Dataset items

___

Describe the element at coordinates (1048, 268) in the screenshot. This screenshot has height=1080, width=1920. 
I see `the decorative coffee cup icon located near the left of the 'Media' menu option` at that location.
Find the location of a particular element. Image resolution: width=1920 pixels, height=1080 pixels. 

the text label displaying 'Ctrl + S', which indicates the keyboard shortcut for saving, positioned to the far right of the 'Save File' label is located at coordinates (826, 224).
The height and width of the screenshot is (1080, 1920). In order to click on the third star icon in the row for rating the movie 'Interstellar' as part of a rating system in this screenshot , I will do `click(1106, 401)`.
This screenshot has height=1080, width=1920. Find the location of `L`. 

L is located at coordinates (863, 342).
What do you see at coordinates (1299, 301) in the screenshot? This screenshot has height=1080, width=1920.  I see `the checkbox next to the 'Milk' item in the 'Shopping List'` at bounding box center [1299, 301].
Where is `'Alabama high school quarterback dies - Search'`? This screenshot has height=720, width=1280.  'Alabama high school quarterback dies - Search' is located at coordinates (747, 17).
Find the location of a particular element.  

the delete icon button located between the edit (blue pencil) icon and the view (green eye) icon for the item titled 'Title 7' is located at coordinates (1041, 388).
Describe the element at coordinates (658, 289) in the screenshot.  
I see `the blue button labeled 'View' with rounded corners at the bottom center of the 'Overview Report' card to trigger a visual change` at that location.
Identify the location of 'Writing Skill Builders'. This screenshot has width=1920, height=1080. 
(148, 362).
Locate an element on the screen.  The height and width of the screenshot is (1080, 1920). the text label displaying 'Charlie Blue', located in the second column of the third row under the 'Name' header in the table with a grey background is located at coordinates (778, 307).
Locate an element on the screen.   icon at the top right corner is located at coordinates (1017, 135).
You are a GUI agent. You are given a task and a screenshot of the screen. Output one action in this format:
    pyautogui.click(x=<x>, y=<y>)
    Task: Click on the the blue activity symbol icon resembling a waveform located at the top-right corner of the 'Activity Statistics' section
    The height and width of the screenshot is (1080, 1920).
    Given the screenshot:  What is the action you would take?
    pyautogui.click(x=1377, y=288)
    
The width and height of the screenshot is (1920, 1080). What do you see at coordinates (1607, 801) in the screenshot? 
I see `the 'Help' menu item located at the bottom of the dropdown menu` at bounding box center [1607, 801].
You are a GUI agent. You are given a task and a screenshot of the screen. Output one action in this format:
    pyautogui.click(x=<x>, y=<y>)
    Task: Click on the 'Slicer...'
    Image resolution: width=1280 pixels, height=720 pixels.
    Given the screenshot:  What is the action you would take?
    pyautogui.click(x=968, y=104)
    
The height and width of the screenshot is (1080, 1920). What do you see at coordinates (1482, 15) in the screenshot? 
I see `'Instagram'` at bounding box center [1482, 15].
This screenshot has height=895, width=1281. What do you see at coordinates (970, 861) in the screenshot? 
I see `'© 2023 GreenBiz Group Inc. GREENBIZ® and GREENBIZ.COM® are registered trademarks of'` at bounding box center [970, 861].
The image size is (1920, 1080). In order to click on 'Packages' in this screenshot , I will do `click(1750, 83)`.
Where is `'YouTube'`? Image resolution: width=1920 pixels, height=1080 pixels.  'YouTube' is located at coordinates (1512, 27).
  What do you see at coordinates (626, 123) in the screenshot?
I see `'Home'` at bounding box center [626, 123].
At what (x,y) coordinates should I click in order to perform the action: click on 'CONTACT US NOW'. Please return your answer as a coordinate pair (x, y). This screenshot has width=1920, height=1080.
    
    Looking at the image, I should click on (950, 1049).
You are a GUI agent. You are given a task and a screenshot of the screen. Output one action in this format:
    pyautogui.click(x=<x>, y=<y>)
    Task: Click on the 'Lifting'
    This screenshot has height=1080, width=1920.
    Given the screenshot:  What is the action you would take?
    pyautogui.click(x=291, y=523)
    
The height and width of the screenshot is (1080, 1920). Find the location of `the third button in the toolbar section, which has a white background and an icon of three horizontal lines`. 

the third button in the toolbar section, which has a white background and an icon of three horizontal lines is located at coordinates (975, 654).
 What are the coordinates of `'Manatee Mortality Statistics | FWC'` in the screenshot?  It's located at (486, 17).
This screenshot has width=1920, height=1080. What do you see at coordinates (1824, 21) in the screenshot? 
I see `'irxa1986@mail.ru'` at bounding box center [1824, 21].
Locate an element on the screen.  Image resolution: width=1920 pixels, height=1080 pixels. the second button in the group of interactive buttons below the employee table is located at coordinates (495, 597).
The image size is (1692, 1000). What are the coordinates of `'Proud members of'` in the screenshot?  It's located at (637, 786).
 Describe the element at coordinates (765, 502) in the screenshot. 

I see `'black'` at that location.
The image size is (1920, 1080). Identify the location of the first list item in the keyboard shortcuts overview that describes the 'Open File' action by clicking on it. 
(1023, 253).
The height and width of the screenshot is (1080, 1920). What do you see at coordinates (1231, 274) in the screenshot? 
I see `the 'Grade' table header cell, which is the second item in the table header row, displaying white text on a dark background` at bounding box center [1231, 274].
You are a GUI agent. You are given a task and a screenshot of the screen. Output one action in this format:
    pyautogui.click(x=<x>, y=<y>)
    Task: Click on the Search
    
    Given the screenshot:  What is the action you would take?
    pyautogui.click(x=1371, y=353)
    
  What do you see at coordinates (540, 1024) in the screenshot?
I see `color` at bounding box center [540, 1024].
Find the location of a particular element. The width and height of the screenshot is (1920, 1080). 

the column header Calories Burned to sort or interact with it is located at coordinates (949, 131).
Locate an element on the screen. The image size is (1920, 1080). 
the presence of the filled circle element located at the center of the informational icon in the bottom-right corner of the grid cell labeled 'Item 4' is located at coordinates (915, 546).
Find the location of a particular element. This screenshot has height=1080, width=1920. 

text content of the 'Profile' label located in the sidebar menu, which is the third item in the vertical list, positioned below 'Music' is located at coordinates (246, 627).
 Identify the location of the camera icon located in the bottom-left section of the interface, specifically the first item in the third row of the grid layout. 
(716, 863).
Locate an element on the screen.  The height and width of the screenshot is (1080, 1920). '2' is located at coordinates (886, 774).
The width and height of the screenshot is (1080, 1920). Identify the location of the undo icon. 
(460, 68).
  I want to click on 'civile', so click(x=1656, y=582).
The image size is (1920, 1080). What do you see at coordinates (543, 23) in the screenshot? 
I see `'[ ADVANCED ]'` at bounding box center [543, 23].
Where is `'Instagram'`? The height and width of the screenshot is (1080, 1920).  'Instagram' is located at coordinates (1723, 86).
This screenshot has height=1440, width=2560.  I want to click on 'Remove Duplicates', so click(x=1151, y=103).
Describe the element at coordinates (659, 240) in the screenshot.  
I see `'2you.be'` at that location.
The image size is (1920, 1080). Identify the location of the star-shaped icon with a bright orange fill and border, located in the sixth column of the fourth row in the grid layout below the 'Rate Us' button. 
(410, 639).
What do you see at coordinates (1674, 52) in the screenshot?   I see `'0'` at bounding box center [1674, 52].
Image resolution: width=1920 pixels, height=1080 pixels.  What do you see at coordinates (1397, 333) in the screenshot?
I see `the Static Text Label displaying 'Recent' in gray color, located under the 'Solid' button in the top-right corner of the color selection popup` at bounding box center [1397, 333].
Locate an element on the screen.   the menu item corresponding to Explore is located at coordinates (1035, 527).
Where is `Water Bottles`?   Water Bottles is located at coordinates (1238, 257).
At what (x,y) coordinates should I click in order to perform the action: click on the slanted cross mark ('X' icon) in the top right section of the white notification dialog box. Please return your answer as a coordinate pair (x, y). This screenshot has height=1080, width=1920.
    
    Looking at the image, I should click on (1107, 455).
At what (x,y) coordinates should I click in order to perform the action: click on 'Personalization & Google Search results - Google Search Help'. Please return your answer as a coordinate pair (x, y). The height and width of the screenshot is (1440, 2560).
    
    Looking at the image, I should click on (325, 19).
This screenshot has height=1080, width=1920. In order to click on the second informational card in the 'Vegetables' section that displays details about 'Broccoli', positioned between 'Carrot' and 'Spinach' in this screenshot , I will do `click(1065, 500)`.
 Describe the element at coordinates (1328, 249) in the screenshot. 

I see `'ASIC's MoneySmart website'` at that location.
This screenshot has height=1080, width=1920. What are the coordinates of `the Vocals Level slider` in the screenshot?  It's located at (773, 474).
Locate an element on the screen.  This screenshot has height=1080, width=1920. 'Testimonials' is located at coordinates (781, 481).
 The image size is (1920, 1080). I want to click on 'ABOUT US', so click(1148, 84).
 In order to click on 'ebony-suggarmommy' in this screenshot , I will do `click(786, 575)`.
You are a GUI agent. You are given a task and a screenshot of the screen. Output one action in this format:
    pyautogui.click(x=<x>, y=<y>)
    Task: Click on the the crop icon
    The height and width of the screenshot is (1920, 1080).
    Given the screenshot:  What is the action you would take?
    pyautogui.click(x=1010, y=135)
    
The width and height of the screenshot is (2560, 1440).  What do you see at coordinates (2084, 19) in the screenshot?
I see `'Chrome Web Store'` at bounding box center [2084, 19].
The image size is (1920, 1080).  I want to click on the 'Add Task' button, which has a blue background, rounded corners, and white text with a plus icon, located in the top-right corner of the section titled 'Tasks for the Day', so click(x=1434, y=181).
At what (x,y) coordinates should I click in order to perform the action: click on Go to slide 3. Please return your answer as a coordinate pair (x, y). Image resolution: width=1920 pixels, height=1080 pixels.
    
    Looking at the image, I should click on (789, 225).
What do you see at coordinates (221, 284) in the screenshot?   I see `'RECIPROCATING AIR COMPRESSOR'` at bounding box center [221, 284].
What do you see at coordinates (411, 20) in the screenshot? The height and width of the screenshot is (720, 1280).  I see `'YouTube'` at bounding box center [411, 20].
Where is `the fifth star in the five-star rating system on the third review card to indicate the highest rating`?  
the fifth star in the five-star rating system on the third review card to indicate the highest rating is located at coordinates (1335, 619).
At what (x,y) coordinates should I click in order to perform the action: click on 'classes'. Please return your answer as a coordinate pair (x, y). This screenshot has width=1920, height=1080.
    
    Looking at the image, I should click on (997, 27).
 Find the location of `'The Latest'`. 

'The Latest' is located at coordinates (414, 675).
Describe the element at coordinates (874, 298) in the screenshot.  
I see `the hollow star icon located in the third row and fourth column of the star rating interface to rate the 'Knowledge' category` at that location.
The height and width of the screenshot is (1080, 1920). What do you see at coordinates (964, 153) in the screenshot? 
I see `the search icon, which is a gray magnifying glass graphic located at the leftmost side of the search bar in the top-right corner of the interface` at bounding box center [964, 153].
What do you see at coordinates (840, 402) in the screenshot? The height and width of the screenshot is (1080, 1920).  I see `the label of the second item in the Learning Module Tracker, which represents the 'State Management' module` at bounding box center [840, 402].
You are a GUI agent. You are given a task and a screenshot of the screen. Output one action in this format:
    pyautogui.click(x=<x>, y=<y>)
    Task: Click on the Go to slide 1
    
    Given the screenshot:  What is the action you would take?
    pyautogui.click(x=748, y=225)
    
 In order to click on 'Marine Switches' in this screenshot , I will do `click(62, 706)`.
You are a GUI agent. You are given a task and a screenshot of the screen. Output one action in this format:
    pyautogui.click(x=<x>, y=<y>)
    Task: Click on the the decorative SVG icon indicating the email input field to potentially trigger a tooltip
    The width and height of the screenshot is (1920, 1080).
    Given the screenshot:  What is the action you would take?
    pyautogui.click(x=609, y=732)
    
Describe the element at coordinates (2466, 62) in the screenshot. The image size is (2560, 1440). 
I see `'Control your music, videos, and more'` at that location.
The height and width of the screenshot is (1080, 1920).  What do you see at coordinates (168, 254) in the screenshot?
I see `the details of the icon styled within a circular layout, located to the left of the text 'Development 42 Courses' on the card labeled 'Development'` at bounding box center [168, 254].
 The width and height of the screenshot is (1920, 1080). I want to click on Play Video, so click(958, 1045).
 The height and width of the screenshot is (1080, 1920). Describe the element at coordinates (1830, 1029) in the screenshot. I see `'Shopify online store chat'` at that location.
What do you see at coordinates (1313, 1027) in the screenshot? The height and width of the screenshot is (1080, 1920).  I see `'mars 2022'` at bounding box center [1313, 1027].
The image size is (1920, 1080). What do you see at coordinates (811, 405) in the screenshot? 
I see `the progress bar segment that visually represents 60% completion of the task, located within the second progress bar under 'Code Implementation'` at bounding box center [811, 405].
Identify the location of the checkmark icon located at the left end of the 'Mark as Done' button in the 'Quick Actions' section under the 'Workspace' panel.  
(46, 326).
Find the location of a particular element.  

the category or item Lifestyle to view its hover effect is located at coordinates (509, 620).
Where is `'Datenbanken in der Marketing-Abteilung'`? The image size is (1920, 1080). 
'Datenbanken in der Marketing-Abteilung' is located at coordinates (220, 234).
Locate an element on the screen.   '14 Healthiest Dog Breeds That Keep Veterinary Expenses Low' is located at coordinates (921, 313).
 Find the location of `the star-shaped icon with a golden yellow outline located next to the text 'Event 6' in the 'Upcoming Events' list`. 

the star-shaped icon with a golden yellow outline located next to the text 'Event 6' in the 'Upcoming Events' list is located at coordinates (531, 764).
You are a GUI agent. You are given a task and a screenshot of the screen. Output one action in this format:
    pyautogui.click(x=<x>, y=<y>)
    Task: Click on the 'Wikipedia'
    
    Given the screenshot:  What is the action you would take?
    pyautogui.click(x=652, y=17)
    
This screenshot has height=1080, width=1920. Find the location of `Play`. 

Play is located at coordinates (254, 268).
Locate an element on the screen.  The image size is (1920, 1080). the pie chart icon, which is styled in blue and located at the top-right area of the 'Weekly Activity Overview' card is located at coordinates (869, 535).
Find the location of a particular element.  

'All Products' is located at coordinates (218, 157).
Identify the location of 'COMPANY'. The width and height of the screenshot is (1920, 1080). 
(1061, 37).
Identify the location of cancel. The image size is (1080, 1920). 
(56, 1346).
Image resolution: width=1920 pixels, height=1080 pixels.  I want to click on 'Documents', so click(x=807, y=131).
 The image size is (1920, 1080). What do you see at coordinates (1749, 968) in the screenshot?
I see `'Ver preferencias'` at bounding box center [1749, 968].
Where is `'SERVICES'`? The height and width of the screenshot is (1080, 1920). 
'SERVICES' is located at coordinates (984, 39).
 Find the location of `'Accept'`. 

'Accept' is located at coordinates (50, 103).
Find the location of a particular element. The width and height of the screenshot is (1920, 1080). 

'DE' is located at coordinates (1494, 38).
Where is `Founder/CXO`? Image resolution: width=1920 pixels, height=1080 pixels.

___

*Stated problem*
Swap "width and height" for "size" in the listing from the line with "The width and height of the screenshot is (2560, 1440)." to the line with "center [2084, 19].", leaving everything else unchanged. Return only those lines.

*Full output*
The size of the screenshot is (2560, 1440).  What do you see at coordinates (2084, 19) in the screenshot?
I see `'Chrome Web Store'` at bounding box center [2084, 19].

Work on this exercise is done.